Prince Llewelyn grew more and more terrified, and sought for his little son everywhere. He could find him nowhere but only signs of some terrible conflict in which much blood had been shed. At last he felt sure the dog had destroyed his child, and shouting to Gellert, "Monster, thou hast devoured my child," he drew out his sword and plunged it in the greyhound's side, who fell with a deep yell and still gazing in his master's eyes.

As Gellert raised his dying yell, a little child's cry answered it from beneath the cradle, and there Llewelyn found his child unharmed and just awakened from sleep. But just beside him lay the body of a great gaunt wolf all torn to pieces and covered with blood. Too late, Llewelyn learned what had happened while he was away. Gellert had stayed behind to guard the child and had fought and slain the wolf that had tried to destroy Llewelyn's heir.

In vain was all Llewelyn's grief; he could not bring his faithful dog to life again.
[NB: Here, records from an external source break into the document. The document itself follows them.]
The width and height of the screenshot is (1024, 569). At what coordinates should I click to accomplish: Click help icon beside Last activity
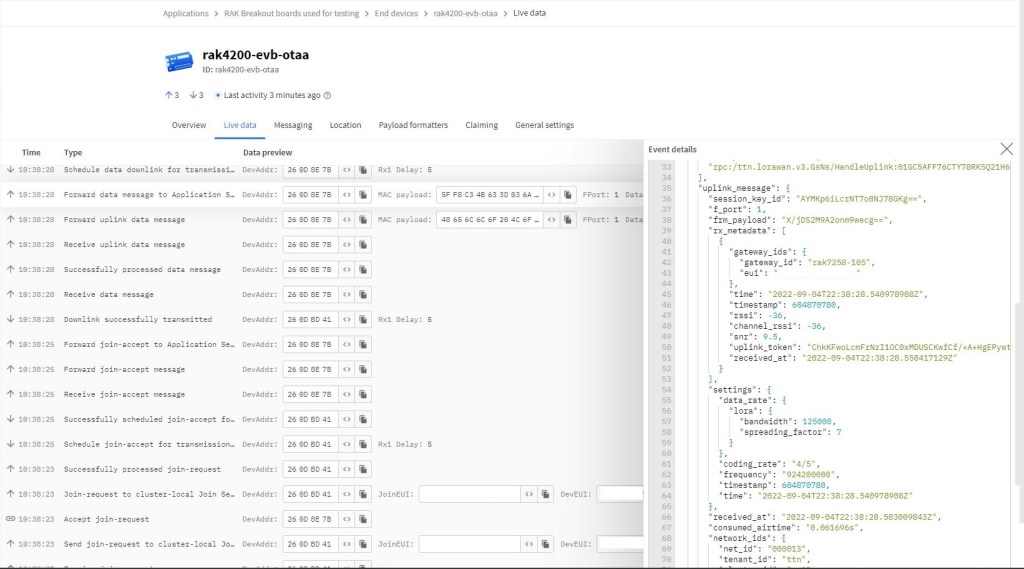coord(327,96)
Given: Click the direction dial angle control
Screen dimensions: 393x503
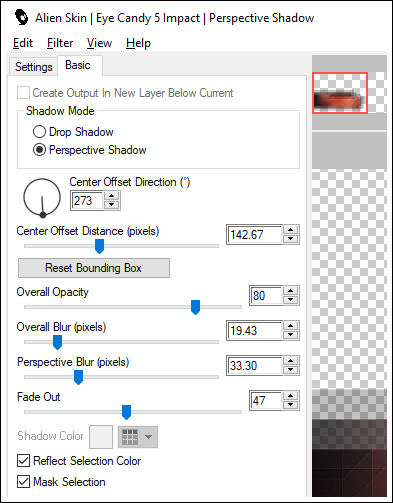Looking at the screenshot, I should 42,197.
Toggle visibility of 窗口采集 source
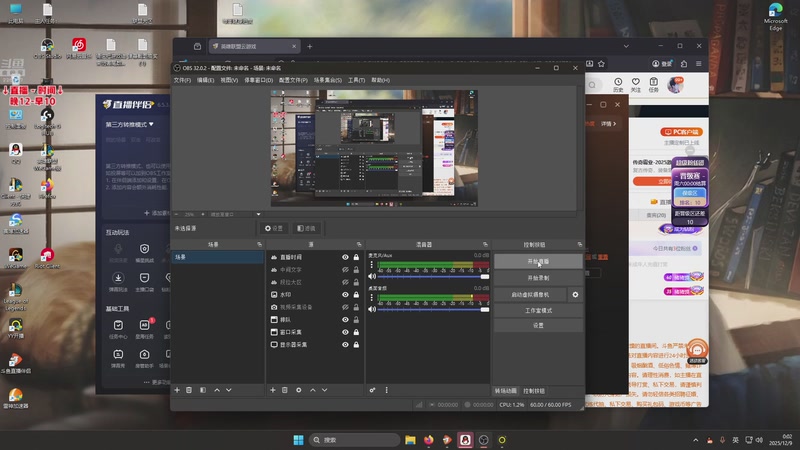Screen dimensions: 800x450 point(345,332)
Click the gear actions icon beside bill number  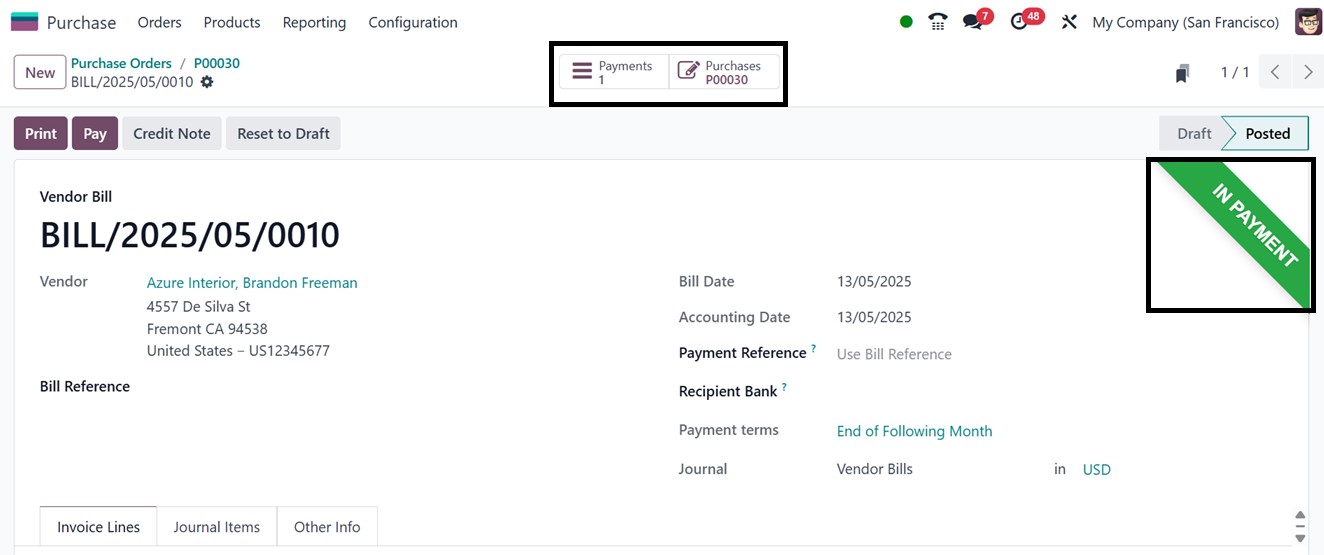(207, 82)
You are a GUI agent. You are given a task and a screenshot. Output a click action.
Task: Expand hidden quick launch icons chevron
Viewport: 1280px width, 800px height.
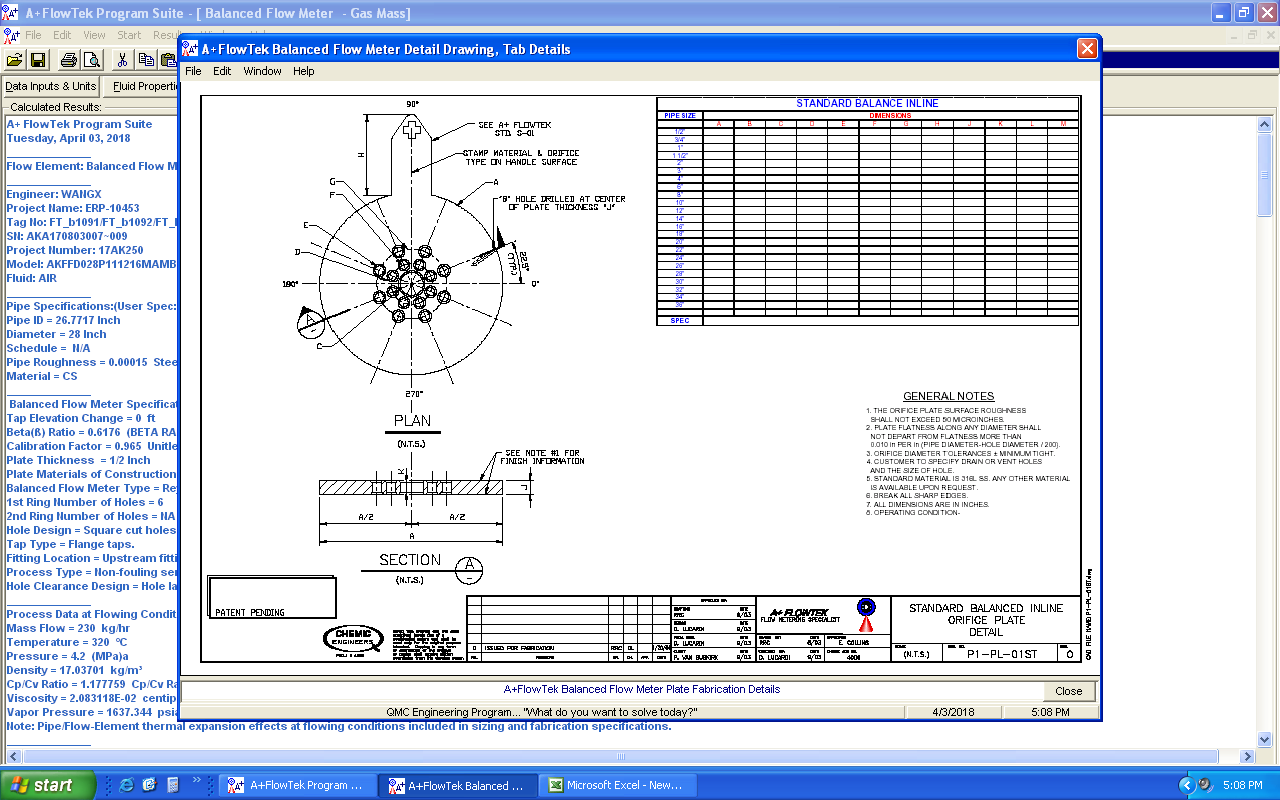[x=197, y=780]
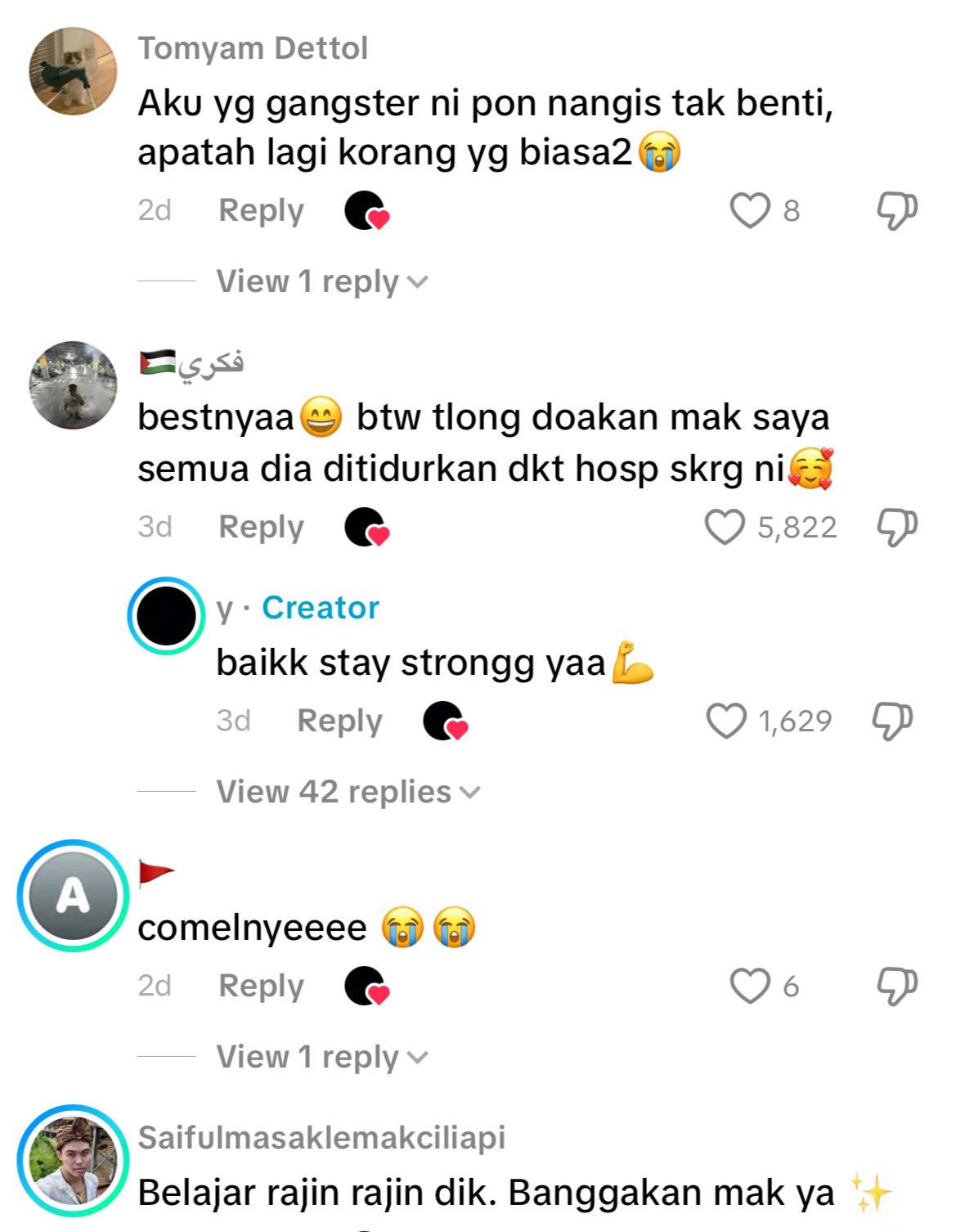956x1232 pixels.
Task: Dislike Tomyam Dettol's gangster comment
Action: pyautogui.click(x=897, y=211)
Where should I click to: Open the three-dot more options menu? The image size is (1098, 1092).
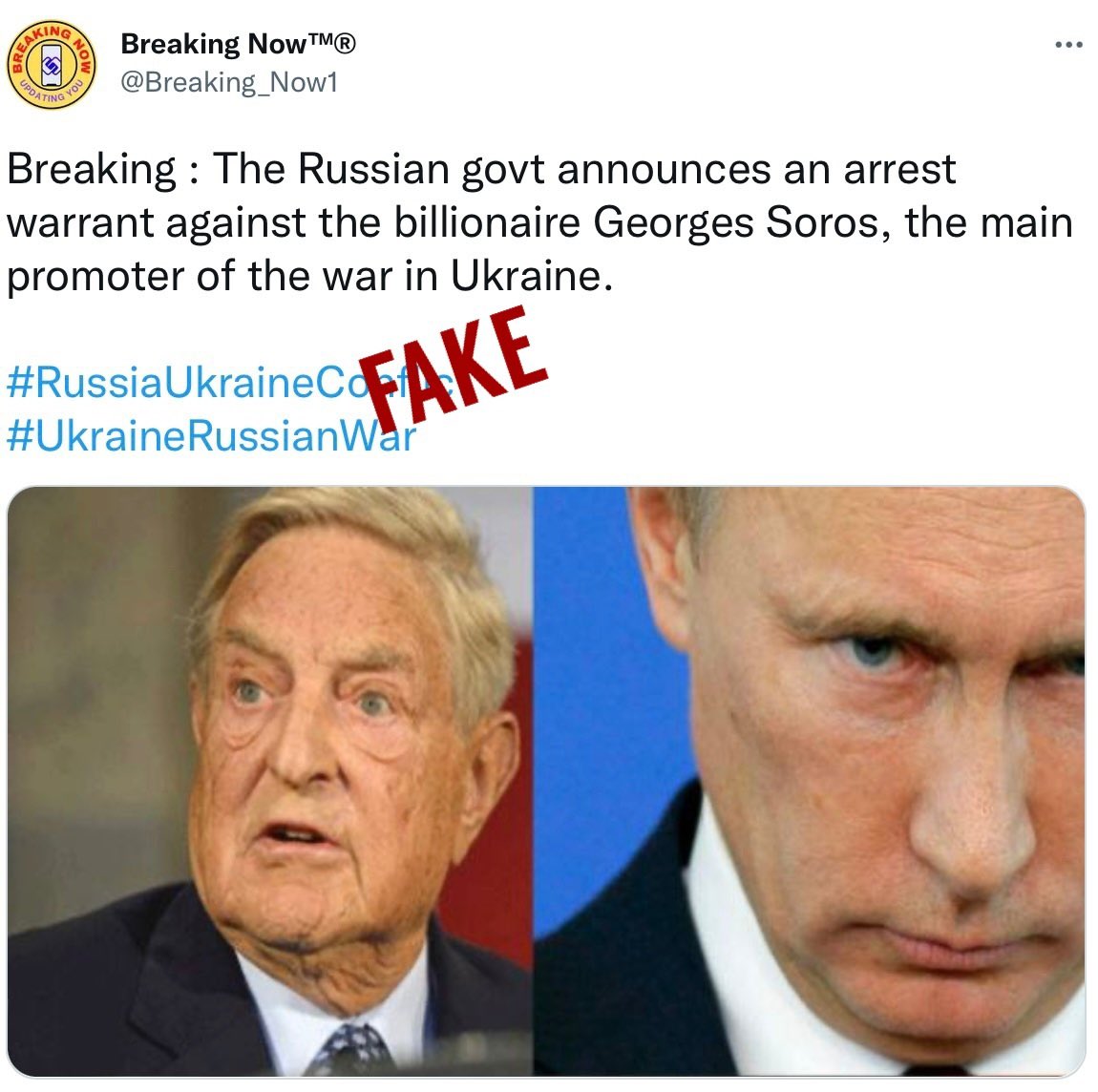[1068, 45]
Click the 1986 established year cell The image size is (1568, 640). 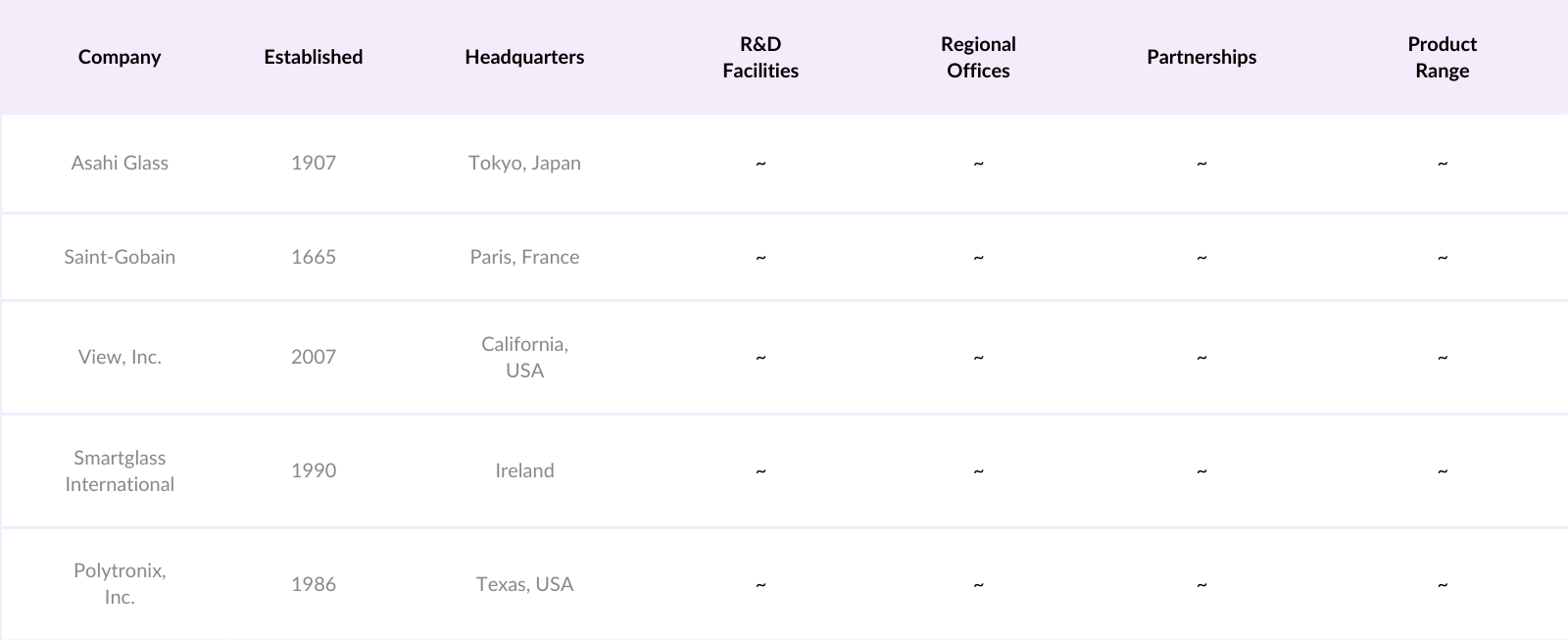(x=314, y=584)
So he buried him outside the castle walls within sight of the great mountain of Snowdon, where every passer-by might see his grave, and raised over it a great cairn of stones. And to this day the place is called Beth Gellert, or the Grave of Gellert.


BETH GELLERT.

Source.—I have paraphrased the well-known poem of Hon. W. R. Spencer, "Beth Gêlert, or the Grave of the Greyhound," first printed privately as a broadsheet in 1800 when it was composed ("August 11, 1800, Dolymalynllyn" is the colophon). It was published in Spencer's Poems, 1811, pp. 78-86. These dates, it will be seen, are of importance. Spencer states in a note: "The story of this ballad is traditionary in a village at the foot of Snowdon where Llewellyn the Great had a house. The Greyhound named Gêlert was given him by his father-in-law, King John, in the year 1205, and the place to this day is called Beth-Gêlert, or the grave of Gêlert." As a matter of fact, no trace of the tradition in connection with Bedd Gellert can be found before Spencer's time. It is not mentioned in Leland's Itinerary, ed. Hearne, v. p. 37 ("Beth Kellarth"), in Pennant's Tour (1770), ii. 176, or in Bingley's Tour in Wales (1800). Borrow in his Wild Wales, p. 146, gives the legend, but does not profess to derive it from local tradition.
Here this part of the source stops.